American chef (1955–1998)

Patrick Dean Clark (March 17, 1955 – February 11, 1998) was an American chef. He won the 1994 James Beard Foundation award for "Best Chef: Mid-Atlantic Region" during his tenure at the Hay-Adams Hotel, Washington, D.C. and also competed in the 1997 Iron Chef. Clark is credited with having been the first chef in New York City to mix fine-dining and bistro at The Odeon in Tribeca, as well as also having been one of the first American chefs to apply French technique to growing American regional cuisine in the late 1970s and early 1980s.

==Early life==
Clark was born in Brooklyn, New York City, the son of Melvin, also a chef, and Idella. He was raised in Canarsie, a residential neighborhood in Brooklyn, New York. He trained and worked in Britain and France, notably with three-star chef Michel Guérard.

==Career==
In 1988, he opened his own restaurant, Metro, on the Upper East Side. It closed in 1990 and he went to work at Bice in Beverly Hills. He soon returned to the East Coast, taking over the kitchen at the Hay–Adams Hotel. In 1995, he returned to New York City to become Executive chef at Tavern on the Green.

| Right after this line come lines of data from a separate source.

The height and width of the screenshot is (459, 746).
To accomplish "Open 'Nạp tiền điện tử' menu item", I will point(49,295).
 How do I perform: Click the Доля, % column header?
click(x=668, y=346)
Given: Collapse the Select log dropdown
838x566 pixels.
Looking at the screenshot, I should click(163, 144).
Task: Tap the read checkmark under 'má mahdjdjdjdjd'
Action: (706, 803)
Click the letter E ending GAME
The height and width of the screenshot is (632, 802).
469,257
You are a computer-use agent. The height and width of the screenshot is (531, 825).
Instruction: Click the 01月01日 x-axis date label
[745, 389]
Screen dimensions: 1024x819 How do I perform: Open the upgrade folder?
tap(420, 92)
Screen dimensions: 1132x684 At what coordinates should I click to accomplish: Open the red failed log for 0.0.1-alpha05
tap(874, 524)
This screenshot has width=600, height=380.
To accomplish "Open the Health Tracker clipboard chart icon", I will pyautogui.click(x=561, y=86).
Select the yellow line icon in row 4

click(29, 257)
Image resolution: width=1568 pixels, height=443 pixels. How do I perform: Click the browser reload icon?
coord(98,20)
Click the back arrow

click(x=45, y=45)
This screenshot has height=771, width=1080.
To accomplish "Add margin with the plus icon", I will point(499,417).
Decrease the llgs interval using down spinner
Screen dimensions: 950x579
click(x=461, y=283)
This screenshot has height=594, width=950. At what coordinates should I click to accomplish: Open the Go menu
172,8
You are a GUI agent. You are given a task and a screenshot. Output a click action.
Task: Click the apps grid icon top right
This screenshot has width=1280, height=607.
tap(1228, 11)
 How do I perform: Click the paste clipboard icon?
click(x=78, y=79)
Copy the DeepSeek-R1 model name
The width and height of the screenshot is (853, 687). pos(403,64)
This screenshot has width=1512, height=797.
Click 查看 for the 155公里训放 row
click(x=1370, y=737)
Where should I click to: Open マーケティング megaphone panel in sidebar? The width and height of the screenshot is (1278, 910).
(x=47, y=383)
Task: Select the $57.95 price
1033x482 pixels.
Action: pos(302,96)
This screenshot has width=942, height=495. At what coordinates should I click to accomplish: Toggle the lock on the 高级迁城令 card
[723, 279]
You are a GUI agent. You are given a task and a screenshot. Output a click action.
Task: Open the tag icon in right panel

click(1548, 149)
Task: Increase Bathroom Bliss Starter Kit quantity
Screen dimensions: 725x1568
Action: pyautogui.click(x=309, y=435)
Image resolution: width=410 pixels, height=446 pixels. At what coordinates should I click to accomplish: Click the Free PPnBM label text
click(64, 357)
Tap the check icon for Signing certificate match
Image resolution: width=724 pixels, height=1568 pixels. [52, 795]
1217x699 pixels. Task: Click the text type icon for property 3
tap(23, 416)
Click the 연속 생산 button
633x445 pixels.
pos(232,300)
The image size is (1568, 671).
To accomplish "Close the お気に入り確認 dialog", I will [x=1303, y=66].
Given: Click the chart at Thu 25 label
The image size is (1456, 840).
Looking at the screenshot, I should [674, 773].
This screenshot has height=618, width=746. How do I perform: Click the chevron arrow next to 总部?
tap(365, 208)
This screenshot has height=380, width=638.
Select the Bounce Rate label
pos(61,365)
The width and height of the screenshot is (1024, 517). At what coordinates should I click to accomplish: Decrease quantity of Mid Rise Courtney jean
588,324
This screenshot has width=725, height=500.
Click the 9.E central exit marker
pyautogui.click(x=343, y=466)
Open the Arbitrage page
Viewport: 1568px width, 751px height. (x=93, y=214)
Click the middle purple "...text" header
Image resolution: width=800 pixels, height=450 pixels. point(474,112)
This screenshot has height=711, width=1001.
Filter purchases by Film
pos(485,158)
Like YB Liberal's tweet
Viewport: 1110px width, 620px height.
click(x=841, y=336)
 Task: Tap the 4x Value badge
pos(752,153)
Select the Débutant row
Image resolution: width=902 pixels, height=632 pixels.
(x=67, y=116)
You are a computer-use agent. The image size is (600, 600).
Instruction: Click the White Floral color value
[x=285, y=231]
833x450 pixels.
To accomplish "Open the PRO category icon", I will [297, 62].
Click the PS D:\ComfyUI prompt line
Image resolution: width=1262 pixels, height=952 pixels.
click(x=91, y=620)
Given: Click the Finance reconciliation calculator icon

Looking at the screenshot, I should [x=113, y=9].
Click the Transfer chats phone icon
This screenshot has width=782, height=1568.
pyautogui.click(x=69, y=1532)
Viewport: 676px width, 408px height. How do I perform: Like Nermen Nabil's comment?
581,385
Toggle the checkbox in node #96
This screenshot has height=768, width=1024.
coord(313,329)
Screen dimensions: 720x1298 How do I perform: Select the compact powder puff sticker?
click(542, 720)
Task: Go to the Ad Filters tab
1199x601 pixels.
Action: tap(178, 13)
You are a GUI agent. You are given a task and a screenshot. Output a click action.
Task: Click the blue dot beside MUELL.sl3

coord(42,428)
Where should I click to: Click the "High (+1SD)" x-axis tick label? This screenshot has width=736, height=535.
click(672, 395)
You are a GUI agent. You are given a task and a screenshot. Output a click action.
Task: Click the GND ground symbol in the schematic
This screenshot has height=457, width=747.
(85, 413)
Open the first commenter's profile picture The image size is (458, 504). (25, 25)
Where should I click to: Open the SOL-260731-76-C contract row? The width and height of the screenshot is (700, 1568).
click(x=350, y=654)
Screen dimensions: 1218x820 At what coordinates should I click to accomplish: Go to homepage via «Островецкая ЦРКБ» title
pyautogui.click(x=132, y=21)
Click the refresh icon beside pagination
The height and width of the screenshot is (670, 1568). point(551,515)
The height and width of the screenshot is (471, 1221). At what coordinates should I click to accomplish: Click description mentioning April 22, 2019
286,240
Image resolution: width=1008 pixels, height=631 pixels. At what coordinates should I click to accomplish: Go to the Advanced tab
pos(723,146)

He has been hailed as "one of the greatest American culinary stars of the last half-century"

Chef Anthony Bourdain describes the impression he made: "Patrick for sure impressed the hell out of us. He was kind of famous; he was big and black; most importantly he was American, not some cheese-eating, surrender specialist Froggie. Patrick Clark, whether he would have appreciated it or not, was our home-town hero, our Joe DiMaggio – a shining example that it could be done."

==Personal life==
In 1979, he married Lynette. The couple had five children: two sons and three daughters. At the time of his death, he and his family were living in Plainsboro Township, New Jersey.

===Death===
Clark died of amyloidosis, a rare blood disease, on February 11, 1998, at the Princeton Medical Center in Princeton, New Jersey. He was 42. His wife and their five children survived him.